また、公立高校の学費全般は、親の収入に応じては、無償の場合もありますが、私立高校の場合は、大阪府などが一部免除、というようなシステムを導入していますが、全額免除、というところはありません。近年、私立高校に子どもを通わせる親たち中心に、私立高校での学費無償化に向けての署名活動も盛んに行われています。ただ、「私学はお金持ちの行くところ。高い学費が払えないというのなら、公立に編入させればよい」というような考えも根強く残り、実現への道のりは遠いようです。
「そのように法制化されてしまえば、恥ずかしい、という気持ちが消えて、消費者金融で借金をしてまで、という親は減ると思うのですがね」。
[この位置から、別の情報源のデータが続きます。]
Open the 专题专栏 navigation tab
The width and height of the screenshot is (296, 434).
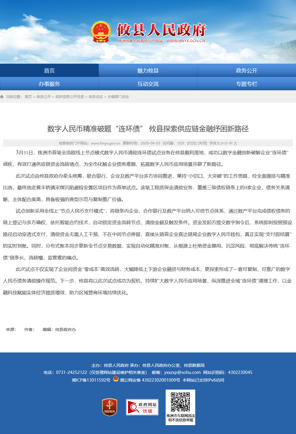pyautogui.click(x=247, y=84)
金銭的な親の見栄も気になるが、学業に関しての見栄もついつい、張ってしまい、「子どもの宿題をやってしまう親がいるのには閉口します。レポートなど、親が必死で子どもの課題の体裁を整えてしまうんですね。普段その子が使わないようなコトバ遣いで書いてくるので、もしや……、って気づいてしまいますよ。保護者はもっと、見栄から自由に、本来の子どもの素晴らしさを認め、他者との比較ではなく、現在の生活水準のありのままを受け入れ、肯定できるようになって欲しいです」。